We may notice that the High Court has held that the spiritual fraternity represented by classes belonging to Niam Tynrai Niamtre (Non- christian) who practice the indigenous religion within the Raij Jowai is a socio cultural religious organization of Jaintia people who follow Niam Tynrai Niamtre faith. They are governed by common customary laws of their own in the matters of administration as well in following religious faith. These classes within the Raij Jowai being followers of Niam Tynrai Niamtre are certainly a religious denomination within the meaning of Article 26 of the Constitution of India.

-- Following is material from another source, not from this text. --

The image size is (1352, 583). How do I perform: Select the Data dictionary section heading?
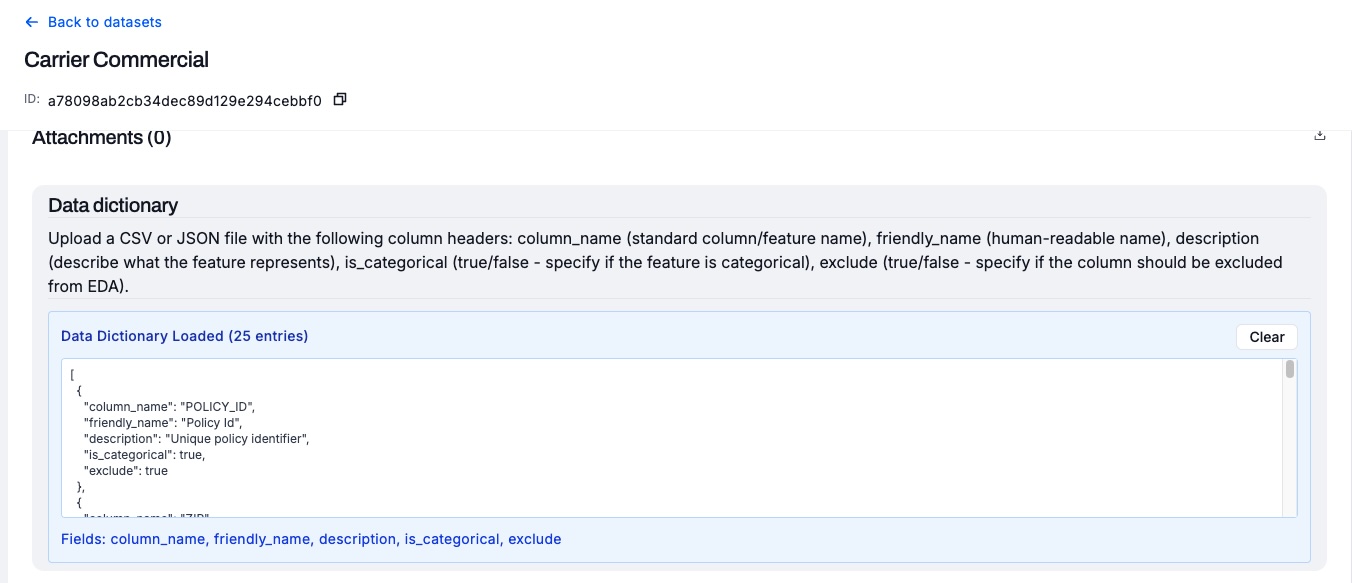pyautogui.click(x=112, y=205)
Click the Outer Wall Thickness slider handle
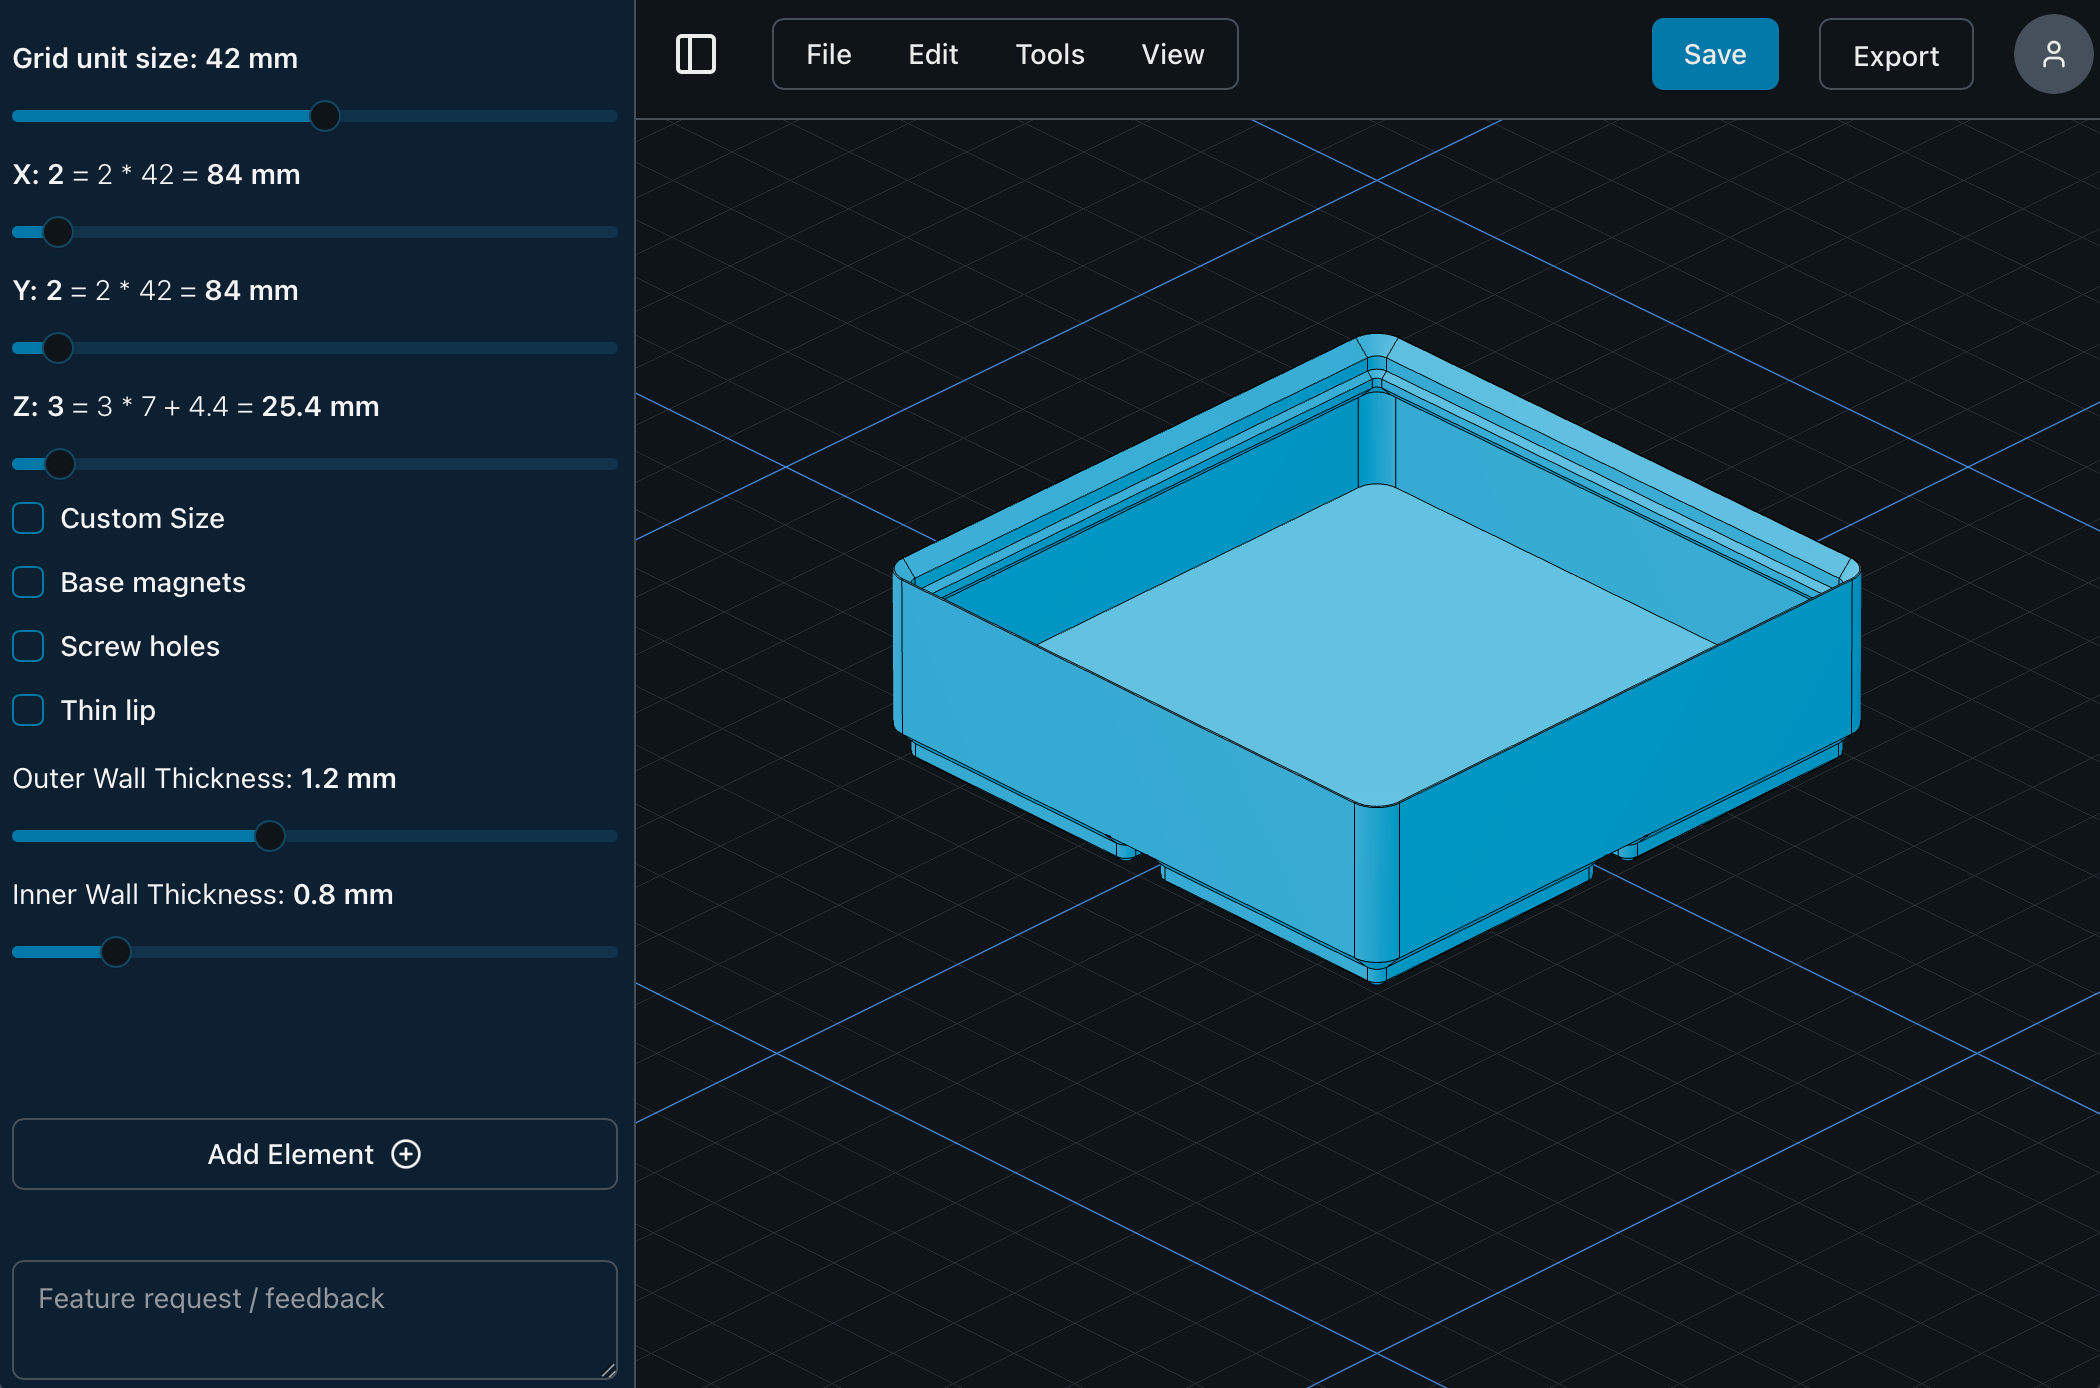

Before us also, Mr. Goswami, learned counsel appearing for the respondents urged submissions based on Articles 25 and 26 of the Constitution of India. Mr. Nariman, however, laid emphasis on Article 29 of the Constitution of India and submitted that the effort was really to conserve the culture of the tribal population in the autonomous District and, therefore, protected by Article 29 of the Constitution of India. These are matters which may require consideration in an appropriate case. So far as the instant case is concerned, having found that the challenge to the impugned provisions and Notifications was not sustainable on the ground of violation of Articles 14, 15 and 16 of the Constitution of India, it is not necessary for us to deal with other issues which the respondents have urged on the basis of Articles 25, 26 and 29 of the Constitution of India in support of their stand.

In the result these appeals fail and are dismissed.